Reading text:
Le Labo Vanille 44 : Perfume Review


It’s vanilla! It’s expensive! Strike that; it’s very expensive! And it’s very, very good.  Bad news: It’s only occasionally sold in America.  Occasionally means three times in five years*. It’s Le Labo Vanille 44, an ultra-smooth vanilla pod with woody kick from the trendy Le Labo line whose price ($290 for 50 ml; $440 for 100 ml) jumps out because, well, I can’t afford it and neither can any of my friends.  On second thought, maybe one friend can, but he’s a movie producer and can also afford a five-bedroom home in the Malibu Colony.

Le Labo is the dual-citizenship Grasse-New York house that in addition its regular line of perfumes has a set of City Exclusives whose number supposedly mirrors the number of ingredients that enter into the composition and whose fragrances are only available in the cities that bear their name.  These cost more than the regular line. First-class travel always does. To that end, they issued Tubéreuse 40 (New York); Aldehyde 44 (Dallas); Poivre 23 (London); Gaiac 10 (Tokyo); Musc 25 (Los Angeles); Baie Rose 26 (Chicago); and Vanille 44 (Paris).  To celebrate the recent opening of their Paris boutique, Le Labo made Vanille 44 available in the US for one month via their website and Luckyscent, which gave me a chance to sample this perfume.

Vanille 44 is not really vanilla. It’s a dry vanilla pod that explores the woody angle of the pod, leaving out the sugary cupcake aspects that have mostly defined vanilla in the last decade. In its place is what Le Labo describes as “vanilla disguised,” and that it is, by incense, guaiacwood (smoky rose), hedione (jasmine-like, for luminosity) and pipol (tarry, smoked tea).  Primarily it’s a woody frankincense spun around a subterfuge vanilla.  It does smell different enough to arouse not just interest, but excitement, among those of us who like vanilla as a woody, but not as a dessert, element.

Vanille 44 is just inventive enough; it stops shy of being creatively awkward.  Moreover, Vanille 44 is restrained.  There’s no real development, so the first spray is pretty much it, except for a brief and enjoyable bergamot near the top that vanishes when you try to track it down later, like an olfactory bloodhound.

Written problem A: From the perfume review, list every City Exclusive fragrance it names.

Task material:
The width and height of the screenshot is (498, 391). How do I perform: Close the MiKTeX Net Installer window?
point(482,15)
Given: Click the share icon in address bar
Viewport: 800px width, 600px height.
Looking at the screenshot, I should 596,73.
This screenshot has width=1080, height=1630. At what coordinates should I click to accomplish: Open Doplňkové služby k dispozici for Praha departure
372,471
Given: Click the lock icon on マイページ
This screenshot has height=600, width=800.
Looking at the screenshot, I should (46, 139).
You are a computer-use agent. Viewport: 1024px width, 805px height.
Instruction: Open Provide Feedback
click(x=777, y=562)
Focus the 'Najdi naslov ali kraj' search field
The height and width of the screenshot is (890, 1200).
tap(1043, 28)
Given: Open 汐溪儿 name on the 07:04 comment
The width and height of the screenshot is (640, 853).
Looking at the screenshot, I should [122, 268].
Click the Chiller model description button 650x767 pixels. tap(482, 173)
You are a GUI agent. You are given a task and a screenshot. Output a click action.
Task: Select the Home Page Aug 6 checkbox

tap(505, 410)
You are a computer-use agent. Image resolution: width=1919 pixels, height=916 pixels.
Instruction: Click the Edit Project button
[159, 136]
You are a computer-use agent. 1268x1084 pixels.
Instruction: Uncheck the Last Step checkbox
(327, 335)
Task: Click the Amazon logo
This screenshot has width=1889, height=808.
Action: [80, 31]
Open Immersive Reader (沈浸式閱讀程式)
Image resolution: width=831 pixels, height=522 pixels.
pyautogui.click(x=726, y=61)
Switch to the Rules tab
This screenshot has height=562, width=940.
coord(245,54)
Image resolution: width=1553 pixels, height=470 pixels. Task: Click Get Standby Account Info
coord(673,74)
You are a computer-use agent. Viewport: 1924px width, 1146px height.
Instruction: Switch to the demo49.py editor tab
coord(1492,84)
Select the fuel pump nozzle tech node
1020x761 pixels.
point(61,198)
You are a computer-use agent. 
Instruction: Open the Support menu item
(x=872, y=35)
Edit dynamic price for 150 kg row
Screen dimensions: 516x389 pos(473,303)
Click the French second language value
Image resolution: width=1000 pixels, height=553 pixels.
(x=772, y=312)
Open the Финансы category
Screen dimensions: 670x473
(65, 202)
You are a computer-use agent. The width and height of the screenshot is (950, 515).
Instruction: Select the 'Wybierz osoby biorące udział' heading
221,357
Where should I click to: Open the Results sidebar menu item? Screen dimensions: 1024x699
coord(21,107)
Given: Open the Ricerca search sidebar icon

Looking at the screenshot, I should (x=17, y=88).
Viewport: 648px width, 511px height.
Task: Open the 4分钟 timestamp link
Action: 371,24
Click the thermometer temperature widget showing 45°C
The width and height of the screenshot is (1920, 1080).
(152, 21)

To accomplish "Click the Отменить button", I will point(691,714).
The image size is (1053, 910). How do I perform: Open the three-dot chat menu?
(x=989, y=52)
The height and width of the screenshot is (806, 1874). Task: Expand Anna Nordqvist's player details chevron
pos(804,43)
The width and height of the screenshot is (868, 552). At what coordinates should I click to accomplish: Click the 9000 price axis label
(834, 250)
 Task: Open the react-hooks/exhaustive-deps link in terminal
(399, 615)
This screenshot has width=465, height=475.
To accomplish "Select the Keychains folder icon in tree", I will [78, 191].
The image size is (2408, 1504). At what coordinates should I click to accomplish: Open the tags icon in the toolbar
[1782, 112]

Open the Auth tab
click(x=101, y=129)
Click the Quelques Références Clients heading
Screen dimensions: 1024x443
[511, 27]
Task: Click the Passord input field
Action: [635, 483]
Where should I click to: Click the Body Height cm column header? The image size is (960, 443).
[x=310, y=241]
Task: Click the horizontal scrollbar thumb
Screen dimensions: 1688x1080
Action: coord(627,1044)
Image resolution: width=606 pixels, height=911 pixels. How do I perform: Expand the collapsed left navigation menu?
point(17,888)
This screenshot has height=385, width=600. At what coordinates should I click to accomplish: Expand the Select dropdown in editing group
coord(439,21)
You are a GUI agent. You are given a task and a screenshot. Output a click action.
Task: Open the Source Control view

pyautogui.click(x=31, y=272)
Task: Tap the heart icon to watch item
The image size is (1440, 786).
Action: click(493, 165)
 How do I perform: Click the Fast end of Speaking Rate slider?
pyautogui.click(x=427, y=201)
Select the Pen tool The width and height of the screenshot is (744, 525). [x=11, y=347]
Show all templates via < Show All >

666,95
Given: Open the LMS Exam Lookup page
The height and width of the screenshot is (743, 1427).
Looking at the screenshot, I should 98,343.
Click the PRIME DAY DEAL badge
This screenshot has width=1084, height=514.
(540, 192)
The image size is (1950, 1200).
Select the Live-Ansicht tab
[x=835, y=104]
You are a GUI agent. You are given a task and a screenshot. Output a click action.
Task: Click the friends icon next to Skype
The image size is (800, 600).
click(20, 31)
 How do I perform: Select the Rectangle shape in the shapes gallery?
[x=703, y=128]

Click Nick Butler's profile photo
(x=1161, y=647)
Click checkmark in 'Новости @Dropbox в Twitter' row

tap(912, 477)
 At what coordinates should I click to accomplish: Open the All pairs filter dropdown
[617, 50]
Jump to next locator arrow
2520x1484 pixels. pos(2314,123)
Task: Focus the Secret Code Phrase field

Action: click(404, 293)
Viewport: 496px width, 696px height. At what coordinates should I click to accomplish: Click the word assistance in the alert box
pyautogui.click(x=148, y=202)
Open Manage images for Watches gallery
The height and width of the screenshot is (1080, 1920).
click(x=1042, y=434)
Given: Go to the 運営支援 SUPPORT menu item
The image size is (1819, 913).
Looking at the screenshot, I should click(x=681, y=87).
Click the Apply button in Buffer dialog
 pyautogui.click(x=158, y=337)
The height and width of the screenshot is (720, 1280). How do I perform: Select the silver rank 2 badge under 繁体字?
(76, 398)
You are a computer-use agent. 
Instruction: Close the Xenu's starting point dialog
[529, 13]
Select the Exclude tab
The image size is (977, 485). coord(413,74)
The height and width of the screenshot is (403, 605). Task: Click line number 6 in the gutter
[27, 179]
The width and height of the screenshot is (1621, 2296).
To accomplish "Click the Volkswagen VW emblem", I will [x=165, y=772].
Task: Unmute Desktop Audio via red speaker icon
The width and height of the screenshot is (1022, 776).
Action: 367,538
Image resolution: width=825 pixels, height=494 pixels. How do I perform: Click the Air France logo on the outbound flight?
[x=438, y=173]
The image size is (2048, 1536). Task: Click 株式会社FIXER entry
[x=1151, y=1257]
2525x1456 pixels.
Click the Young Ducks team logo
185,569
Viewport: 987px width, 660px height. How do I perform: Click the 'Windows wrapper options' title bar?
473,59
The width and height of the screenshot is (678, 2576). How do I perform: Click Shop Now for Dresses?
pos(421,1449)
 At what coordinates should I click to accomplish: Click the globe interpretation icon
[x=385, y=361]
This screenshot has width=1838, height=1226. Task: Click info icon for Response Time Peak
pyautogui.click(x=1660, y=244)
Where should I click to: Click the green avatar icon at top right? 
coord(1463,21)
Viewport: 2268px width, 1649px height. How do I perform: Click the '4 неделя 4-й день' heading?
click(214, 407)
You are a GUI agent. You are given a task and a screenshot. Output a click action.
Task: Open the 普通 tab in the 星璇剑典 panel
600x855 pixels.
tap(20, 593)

Written problem B: From the entries, extract the lines word for word, starting with the line that contains "Given: Open the LMS Exam Lookup page" and continuing through the line that contains "Action: 367,538".

Full solution A: Tubéreuse 40, Aldehyde 44, Poivre 23, Gaiac 10, Musc 25, Baie Rose 26, Vanille 44

Full solution B:
Given: Open the LMS Exam Lookup page
The height and width of the screenshot is (743, 1427).
Looking at the screenshot, I should 98,343.
Click the PRIME DAY DEAL badge
This screenshot has width=1084, height=514.
(540, 192)
The image size is (1950, 1200).
Select the Live-Ansicht tab
[x=835, y=104]
You are a GUI agent. You are given a task and a screenshot. Output a click action.
Task: Click the friends icon next to Skype
The image size is (800, 600).
click(20, 31)
 How do I perform: Select the Rectangle shape in the shapes gallery?
[x=703, y=128]

Click Nick Butler's profile photo
(x=1161, y=647)
Click checkmark in 'Новости @Dropbox в Twitter' row

tap(912, 477)
 At what coordinates should I click to accomplish: Open the All pairs filter dropdown
[617, 50]
Jump to next locator arrow
2520x1484 pixels. pos(2314,123)
Task: Focus the Secret Code Phrase field

Action: click(404, 293)
Viewport: 496px width, 696px height. At what coordinates should I click to accomplish: Click the word assistance in the alert box
pyautogui.click(x=148, y=202)
Open Manage images for Watches gallery
The height and width of the screenshot is (1080, 1920).
click(x=1042, y=434)
Given: Go to the 運営支援 SUPPORT menu item
The image size is (1819, 913).
Looking at the screenshot, I should click(x=681, y=87).
Click the Apply button in Buffer dialog
 pyautogui.click(x=158, y=337)
The height and width of the screenshot is (720, 1280). How do I perform: Select the silver rank 2 badge under 繁体字?
(76, 398)
You are a computer-use agent. 
Instruction: Close the Xenu's starting point dialog
[529, 13]
Select the Exclude tab
The image size is (977, 485). coord(413,74)
The height and width of the screenshot is (403, 605). Task: Click line number 6 in the gutter
[27, 179]
The width and height of the screenshot is (1621, 2296).
To accomplish "Click the Volkswagen VW emblem", I will [x=165, y=772].
Task: Unmute Desktop Audio via red speaker icon
The width and height of the screenshot is (1022, 776).
Action: 367,538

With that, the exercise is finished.